Saved data entries
↓↓↓

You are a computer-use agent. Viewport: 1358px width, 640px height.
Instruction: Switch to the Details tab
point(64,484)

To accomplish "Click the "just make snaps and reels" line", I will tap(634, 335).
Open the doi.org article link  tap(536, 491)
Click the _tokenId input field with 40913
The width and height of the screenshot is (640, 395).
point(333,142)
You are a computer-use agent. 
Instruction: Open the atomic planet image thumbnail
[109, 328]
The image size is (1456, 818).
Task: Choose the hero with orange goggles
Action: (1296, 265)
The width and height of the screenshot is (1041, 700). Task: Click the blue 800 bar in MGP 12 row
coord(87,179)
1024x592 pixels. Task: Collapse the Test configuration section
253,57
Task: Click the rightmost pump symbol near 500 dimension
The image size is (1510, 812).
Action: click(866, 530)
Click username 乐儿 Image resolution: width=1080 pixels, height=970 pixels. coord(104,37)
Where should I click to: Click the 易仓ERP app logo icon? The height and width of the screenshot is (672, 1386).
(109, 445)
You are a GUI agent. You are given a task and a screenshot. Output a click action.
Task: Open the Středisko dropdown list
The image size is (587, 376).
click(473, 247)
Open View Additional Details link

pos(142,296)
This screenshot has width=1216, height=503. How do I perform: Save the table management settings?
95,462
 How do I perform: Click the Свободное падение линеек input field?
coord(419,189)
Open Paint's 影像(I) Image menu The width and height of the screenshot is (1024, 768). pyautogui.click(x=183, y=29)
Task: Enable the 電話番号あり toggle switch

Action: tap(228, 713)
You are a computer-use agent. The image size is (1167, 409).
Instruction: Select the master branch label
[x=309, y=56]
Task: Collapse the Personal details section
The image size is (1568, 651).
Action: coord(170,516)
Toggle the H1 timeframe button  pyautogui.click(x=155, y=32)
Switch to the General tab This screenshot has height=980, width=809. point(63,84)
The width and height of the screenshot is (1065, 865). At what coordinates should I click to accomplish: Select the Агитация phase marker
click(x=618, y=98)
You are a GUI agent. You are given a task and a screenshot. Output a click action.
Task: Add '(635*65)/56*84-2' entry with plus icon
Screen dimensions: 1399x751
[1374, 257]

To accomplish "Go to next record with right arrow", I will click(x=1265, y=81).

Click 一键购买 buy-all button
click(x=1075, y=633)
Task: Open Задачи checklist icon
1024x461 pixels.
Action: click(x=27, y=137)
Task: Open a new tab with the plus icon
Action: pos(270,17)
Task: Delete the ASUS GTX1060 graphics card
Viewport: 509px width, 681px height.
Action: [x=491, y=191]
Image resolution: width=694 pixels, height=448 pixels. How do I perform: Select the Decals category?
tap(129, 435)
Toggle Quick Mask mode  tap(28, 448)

↑↑↑

• REQUIRED ACTION
Search the data above for the word "will", then gather each line in which it appears.

• ANSWER SECTION
To accomplish "Click the "just make snaps and reels" line", I will tap(634, 335).
To accomplish "Go to next record with right arrow", I will click(x=1265, y=81).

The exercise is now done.